Oil Prices Slip And Short Term Reversal Predicted - As Well As Oil Breaching $80

by Ship & Bunker News Team
Monday March 15, 2021

Strong economic news from China proved to be no match for the worry that last month's winter storm in Texas could keep boosting crude inventories, and as a result crude prices on Monday dipped slightly.

Following gains earlier in the session due to data showing that China's industrial output growth quickened more than expected in January-February and daily refinery throughput rose 15 percent from a year earlier, Brent settled at $68.88 per barrel, losing 34 cents.

West Texas Intermediate settled at $65.39 per barrel, shedding 22 cents.

Traders were concerned about Washington on Monday announcing tax increases on corporations, high earners, and fuel, which could crimp oil demand; they were also skeptical of positive news coming from U.S. oil inventory data to be released on Tuesday and Wednesday.

Phil Flynn, senior market analyst at Price Futures Group Inc., said, "There's talk that because of the Texas power outages, we may see another increase in inventories this week."

With an eye on hedge funds and activities among other money managers, John Kemp, commodities analyst at Reuters, suggested on Monday that the outlook for crude prices is becoming more uncertain after a strong four-month rally.

He wrote, "Bullish long positions outnumber bearish short ones by a ratio of 5.75:1.....indicating positioning is already somewhat lopsided and increasing the probability of a short-term reversal."

Kemp added, "Positions in crude...are more stretched than in fuels....which confirms that persistent OPEC+ output restrictions rather than recovering consumption is the main underpinning for bullish views."

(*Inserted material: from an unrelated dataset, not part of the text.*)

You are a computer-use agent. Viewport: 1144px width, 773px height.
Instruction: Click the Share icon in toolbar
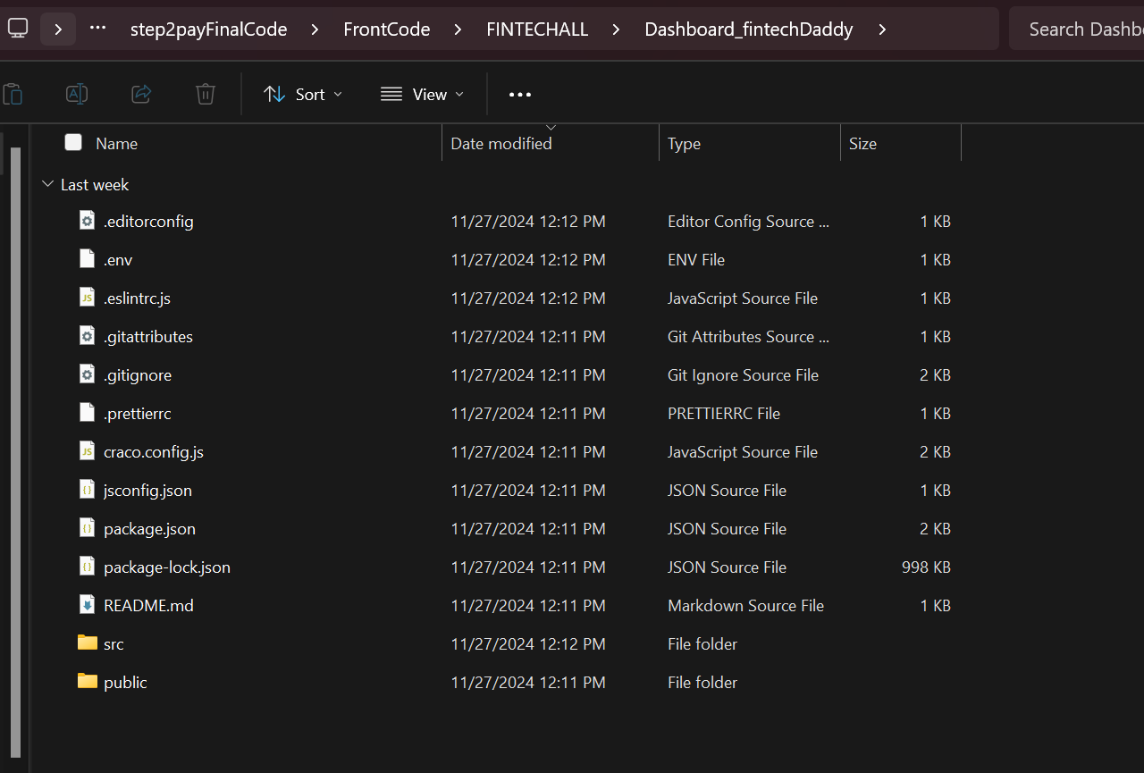[141, 94]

With regards to the Organization of the Petroleum Exporting Countries, India in February purchased record levels of U.S. crude to offset the cartel's output cuts, to the tune of a 48 percent rise or 545,300 barrels per day (bpd) compared to January.

By contrast February imports from Saudi Arabia fell by 42 percent from January to a decade low of 445,200 bpd, according to data compiled by Reuters.

Meanwhile, traders are watching for signs that more barrels of oil from Iran may hit the market amid U.S. efforts to return to the nuclear deal.

Tariq Zahir, managing member of the global macro program at Tyche Capital Advisors, said, "The possibility of Iranian oil coming back onto the market at some point," is weighing on the supply outlook, and "getting them back into the nuclear deal, allowing some sanctions to be lifted and oil to be sold, that's a lot of oil in the market."

Still, the market overall remained bullish: Bank of America Global Research raised its full-year forecasts for global and U.S. benchmark crude futures, while Citigroup Inc. predicted Brent may even hit $80 per barrel in the next few months.